-- BEGIN Records for processing --
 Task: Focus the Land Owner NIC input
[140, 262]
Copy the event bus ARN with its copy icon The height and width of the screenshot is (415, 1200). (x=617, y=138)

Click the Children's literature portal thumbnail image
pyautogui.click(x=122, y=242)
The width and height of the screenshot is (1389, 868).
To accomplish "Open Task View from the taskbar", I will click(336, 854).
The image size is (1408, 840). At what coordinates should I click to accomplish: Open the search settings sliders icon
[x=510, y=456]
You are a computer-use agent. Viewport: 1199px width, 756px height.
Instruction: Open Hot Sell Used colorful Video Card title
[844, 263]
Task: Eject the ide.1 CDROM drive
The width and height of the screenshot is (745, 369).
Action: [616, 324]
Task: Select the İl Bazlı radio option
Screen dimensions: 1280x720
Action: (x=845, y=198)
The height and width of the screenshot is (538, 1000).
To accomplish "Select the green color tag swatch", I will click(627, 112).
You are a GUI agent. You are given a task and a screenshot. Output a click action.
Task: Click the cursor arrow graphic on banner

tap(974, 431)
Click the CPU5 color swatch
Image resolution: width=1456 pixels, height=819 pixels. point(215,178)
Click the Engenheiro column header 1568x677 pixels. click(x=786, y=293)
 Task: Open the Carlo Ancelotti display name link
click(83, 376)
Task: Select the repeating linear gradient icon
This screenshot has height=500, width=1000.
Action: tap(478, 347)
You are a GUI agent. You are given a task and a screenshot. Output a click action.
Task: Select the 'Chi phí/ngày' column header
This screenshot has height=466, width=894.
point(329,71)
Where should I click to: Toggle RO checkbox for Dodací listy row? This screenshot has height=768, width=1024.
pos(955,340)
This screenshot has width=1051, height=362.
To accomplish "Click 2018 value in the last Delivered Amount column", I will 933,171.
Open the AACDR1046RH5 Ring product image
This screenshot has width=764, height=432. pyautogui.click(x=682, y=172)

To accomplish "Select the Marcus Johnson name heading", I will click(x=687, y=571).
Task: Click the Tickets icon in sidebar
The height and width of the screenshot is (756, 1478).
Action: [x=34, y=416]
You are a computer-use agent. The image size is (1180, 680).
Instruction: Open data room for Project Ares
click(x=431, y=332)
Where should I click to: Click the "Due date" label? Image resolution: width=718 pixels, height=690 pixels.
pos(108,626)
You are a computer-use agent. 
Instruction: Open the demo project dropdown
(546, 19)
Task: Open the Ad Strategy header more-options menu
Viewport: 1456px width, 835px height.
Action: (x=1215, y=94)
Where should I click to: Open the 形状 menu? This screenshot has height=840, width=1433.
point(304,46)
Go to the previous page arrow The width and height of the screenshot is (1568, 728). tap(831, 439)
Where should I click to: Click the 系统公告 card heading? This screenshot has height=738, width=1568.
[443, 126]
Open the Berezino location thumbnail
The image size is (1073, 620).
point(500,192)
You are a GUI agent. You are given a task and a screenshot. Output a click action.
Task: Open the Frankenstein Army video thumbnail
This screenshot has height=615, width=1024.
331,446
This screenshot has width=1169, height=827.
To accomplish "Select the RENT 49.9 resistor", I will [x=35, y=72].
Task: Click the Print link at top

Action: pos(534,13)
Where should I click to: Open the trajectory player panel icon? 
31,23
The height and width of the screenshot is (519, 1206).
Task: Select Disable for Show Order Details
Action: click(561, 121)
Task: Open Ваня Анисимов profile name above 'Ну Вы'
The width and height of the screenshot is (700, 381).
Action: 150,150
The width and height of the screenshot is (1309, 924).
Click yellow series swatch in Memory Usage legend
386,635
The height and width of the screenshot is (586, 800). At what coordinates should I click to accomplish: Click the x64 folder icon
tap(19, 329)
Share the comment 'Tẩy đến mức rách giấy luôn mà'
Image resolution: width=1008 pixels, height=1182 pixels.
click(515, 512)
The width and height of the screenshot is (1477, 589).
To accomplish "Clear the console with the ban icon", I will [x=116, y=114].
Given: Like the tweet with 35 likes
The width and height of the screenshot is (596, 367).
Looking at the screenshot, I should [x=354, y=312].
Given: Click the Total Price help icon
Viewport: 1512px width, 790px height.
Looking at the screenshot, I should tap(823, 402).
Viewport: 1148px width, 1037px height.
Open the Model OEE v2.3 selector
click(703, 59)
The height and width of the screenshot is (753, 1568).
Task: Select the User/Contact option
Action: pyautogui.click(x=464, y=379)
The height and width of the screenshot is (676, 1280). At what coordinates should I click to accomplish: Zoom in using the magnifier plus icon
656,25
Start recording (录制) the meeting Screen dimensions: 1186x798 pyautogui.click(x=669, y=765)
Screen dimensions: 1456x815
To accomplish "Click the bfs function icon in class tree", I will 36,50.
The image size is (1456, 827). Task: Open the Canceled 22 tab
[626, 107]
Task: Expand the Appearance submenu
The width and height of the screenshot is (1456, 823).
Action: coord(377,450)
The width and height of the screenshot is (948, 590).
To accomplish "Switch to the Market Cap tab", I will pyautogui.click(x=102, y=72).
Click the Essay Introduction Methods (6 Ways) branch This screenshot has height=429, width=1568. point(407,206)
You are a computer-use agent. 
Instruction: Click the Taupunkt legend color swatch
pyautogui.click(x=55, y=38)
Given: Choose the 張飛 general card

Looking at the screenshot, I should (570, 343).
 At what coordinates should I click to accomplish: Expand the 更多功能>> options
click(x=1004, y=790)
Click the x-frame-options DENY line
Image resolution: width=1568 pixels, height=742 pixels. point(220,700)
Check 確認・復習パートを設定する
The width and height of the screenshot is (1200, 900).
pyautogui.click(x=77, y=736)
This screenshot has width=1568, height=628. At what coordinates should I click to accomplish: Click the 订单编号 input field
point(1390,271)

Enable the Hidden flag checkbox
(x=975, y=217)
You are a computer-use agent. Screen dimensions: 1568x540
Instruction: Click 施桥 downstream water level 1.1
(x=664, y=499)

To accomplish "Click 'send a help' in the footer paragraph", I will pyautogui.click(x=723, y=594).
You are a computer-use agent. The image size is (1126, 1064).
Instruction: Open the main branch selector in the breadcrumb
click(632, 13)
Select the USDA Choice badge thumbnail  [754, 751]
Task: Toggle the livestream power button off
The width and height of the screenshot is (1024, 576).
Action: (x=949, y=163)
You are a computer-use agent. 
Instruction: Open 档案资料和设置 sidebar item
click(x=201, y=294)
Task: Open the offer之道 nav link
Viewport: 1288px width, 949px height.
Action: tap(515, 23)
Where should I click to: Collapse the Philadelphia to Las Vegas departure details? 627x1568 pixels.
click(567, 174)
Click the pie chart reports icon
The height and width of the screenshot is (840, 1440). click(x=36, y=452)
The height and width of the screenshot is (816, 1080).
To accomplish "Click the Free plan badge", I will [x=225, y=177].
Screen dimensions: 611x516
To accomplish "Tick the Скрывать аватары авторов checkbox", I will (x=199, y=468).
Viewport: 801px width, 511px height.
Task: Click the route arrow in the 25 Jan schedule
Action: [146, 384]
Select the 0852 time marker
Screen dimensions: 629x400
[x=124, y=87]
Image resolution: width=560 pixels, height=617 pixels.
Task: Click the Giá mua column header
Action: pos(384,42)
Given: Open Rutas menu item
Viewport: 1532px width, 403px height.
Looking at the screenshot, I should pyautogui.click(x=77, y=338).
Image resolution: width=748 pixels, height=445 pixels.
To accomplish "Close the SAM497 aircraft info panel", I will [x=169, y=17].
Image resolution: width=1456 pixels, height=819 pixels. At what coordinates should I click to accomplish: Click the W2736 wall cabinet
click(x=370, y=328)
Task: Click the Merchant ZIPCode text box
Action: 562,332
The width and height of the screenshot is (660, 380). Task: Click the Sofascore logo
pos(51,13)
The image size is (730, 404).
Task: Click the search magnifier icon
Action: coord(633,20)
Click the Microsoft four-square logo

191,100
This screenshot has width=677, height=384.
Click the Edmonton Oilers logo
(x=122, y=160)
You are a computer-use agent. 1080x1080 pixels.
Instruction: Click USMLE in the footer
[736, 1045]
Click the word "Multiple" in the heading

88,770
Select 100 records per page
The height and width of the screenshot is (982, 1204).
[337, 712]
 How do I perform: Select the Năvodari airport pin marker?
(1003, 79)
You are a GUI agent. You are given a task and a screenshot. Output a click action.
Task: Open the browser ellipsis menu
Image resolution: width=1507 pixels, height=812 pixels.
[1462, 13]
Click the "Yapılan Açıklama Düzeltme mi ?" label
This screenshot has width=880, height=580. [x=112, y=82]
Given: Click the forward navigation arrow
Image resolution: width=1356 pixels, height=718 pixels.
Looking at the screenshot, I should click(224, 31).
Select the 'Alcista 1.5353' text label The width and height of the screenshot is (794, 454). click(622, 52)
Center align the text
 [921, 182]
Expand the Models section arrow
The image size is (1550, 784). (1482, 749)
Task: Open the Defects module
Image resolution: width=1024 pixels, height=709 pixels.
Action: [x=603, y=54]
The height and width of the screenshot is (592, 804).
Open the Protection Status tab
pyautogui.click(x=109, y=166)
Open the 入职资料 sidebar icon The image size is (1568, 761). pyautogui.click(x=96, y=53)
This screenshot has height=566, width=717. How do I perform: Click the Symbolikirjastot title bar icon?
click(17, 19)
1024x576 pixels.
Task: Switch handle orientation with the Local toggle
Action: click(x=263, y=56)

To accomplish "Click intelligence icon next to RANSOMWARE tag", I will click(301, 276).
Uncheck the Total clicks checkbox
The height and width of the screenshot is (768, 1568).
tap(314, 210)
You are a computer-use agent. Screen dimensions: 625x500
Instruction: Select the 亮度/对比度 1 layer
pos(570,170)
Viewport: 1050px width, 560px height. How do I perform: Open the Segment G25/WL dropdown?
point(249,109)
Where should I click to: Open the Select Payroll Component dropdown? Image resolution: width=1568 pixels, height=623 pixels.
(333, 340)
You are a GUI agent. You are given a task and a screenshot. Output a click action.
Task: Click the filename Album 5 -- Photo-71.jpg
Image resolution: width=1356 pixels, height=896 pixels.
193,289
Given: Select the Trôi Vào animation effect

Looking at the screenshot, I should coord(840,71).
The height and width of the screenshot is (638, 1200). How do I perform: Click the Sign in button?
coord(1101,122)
-- END Records for processing --
— What is expected —
Count the lines in the material that contain the string "button", treating case as significant. Give only the number.

— Solution for this task —
2